- **Page excerpt**:

The US government's biodefence assets should be coordinated by a single official, a panel recommends. Credit: U.S. Air National Guard photo by Senior Airman Cody Martin.

A focus on weapons such as bombs and nuclear missiles has left the US government ill-prepared to deal with bioterror attacks and even natural threats such as Ebola, according to a group of former government officials.

In a report released on 28 October, the Blue Ribbon Study Panel on Biodefense panel lays out 33 recommendations for the US government to improve its biosecurity policy. Chief among them are the creation of a centralized biosecurity office and a greater emphasis on detecting biological threats through intelligence gathering and surveillance.

The six-person panel is sponsored by the Hudson Institute, a think tank in Washington DC, and the Inter-University Center for Terrorism Studies in Arlington, Virginia, and co-chaired by former US secretary of homeland security Thomas Ridge and former US Senator Joseph Lieberman. The group has met four times over the past year with representatives from government agencies that have biosecurity programmes, private consultancies, industry and think tanks.

Panel co-director Ellen Carlin says that the panel was conceived before the Ebola outbreak, but that the US response in both West Africa and domestically was a perfect embodiment of their concerns. Hospitals and medical staff in the US were unprepared to deal with patients, and it was sometimes unclear which government agency was in charge of training workers or monitoring travellers who returned from affected areas. Given these gaps, an outbreak of a more transmissible disease such as pandemic influenza could be catastrophic for the United States. The effect of Ebola on the United States was minimal because of the nature of the disease, Carlin says, “but personally for me it didn’t inspire a lot of confidence.”

- **Data records**:
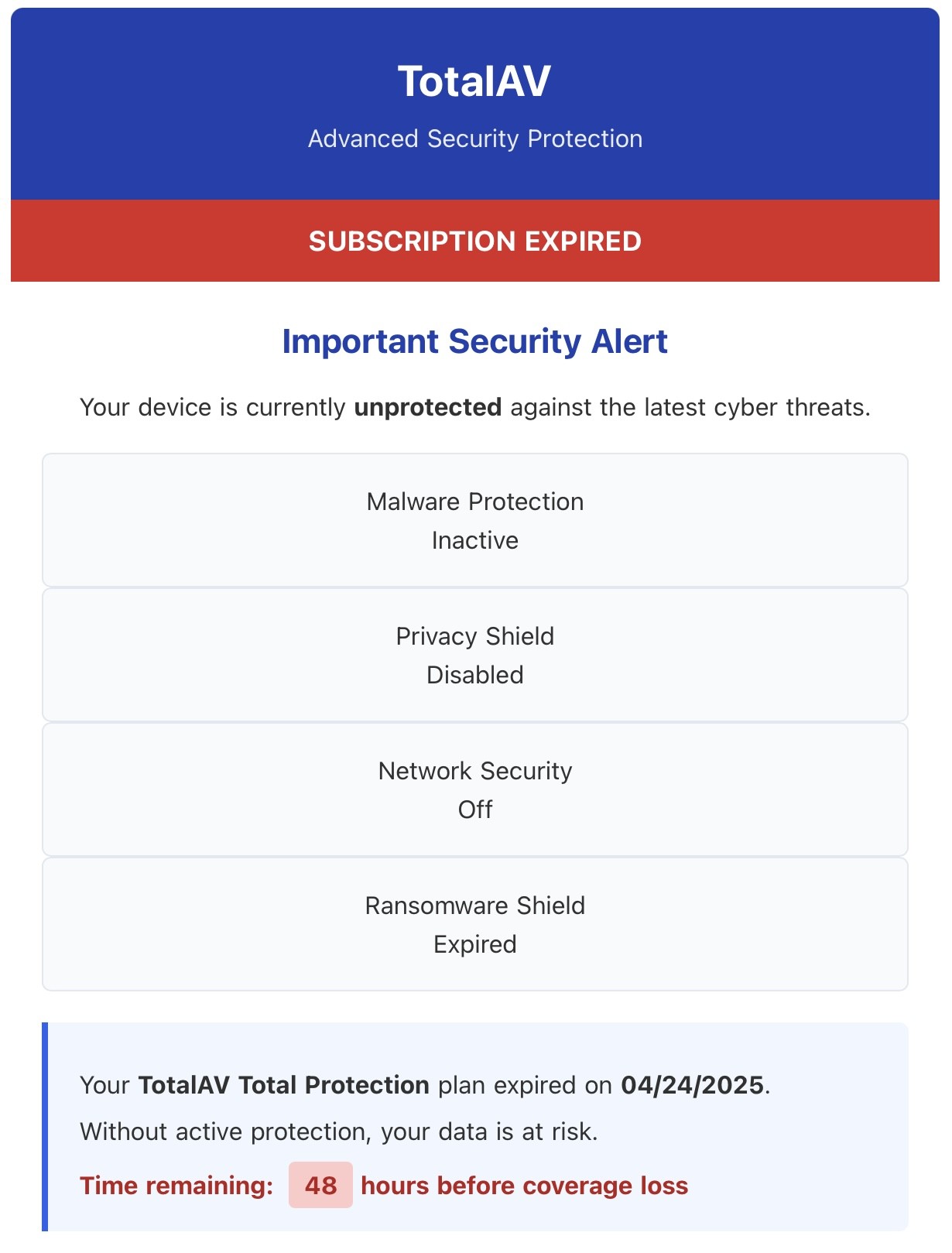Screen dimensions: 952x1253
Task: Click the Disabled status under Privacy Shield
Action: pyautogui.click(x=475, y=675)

* * *

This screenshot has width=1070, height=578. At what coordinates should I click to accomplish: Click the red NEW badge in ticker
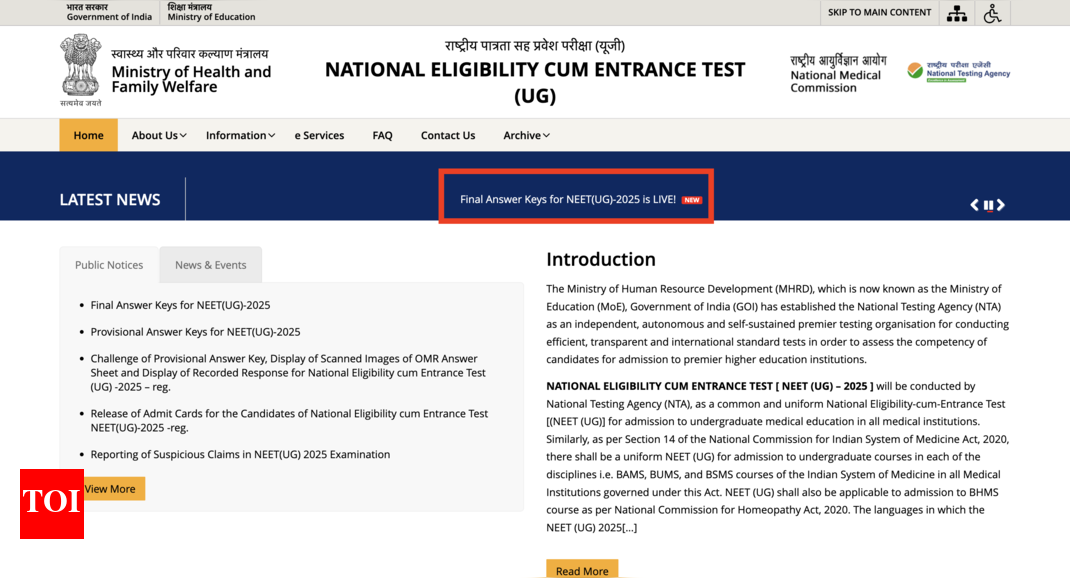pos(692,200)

- **Task to carry out**: Transcribe the part of the biodefense article starting at "The US government's" and ending at "Airman Cody Martin.".

- **Task response**:
The US government's biodefence assets should be coordinated by a single official, a panel recommends. Credit: U.S. Air National Guard photo by Senior Airman Cody Martin.